(Document section):
....
Guangxi Police Investigating Teenager’s False Detention
Police in southern China’s Guangxi Zhuang Autonomous Region say they are investigating the case of a 17-year-old who was falsely detained for two weeks, The Beijing News reported Sunday.
Police apprehended Long Fei — the pseudonym used by media for the high schooler — at a hotel in the city of Liuzhou in late February as a suspect in a fight that took place in 2018. Long was held for 14 days at a detention center in Sanjiang Dong Minority Autonomous County, where the fight took place. He was released on March 9 after a teacher testified that he had been at a school-organized military training session at the time of the fight.
Long’s father, who asked to be identified by the pseudonym Long Xing for fear of repercussion, told Sixth Tone on Monday that he did not know about the detention until his son’s friend called him two days afterward. “The police did not contact me, and when I went to them, they treated me and my son as if he had already been convicted,” the father said.
According to The Beijing News, police did not tell Long Fei which crime he was being detained for or cross-check the information the teenager provided during interrogation: Long Fei had said he was at a military training session organized by his school in August when the fight occurred.
County police told Sixth Tone on Monday that they could not comment on any details of the incident amid an ongoing investigation.
Ren Xinghui, a lawyer in the eastern Shandong province who specializes in civil rights cases, told Sixth Tone that the police’s actions constitute a “severe violation” of the country’s Criminal Procedure Law. The police, he said, should have not only tried to verify the suspect’s alibi but also informed his parents of the detention within 24 hours.
....
(Dataset extract):
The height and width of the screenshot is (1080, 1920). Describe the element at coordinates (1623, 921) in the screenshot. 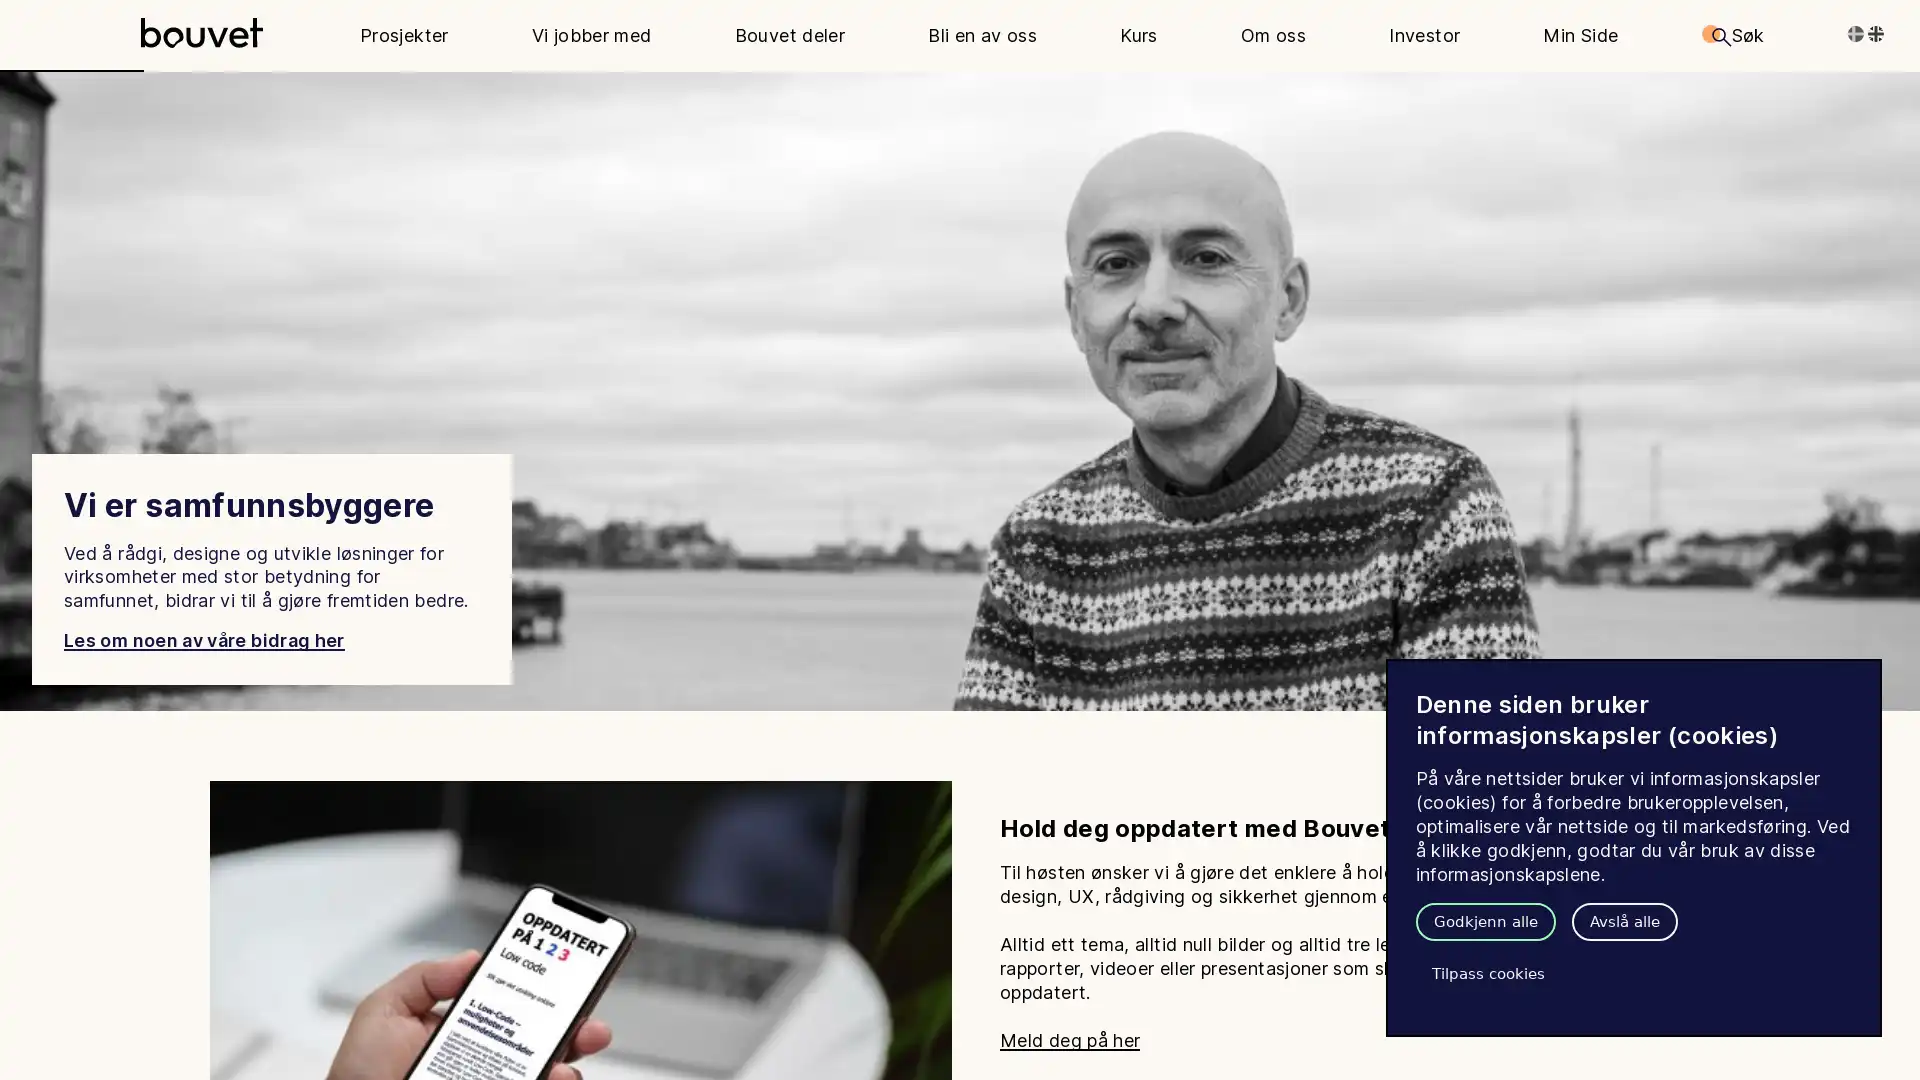

I see `Avsla alle` at that location.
....
(Instructions):
1. Reproduce the passage of the detention article between "Ren Xinghui, a" and "within 24 hours.", inclusive, changing "lawyer" to "attorney".
2. According to the detention article, on what date was Long Fei released?

(Answers to the exercise):
1.
Ren Xinghui, a attorney in the eastern Shandong province who specializes in civil rights cases, told Sixth Tone that the police’s actions constitute a “severe violation” of the country’s Criminal Procedure Law. The police, he said, should have not only tried to verify the suspect’s alibi but also informed his parents of the detention within 24 hours.

2. March 9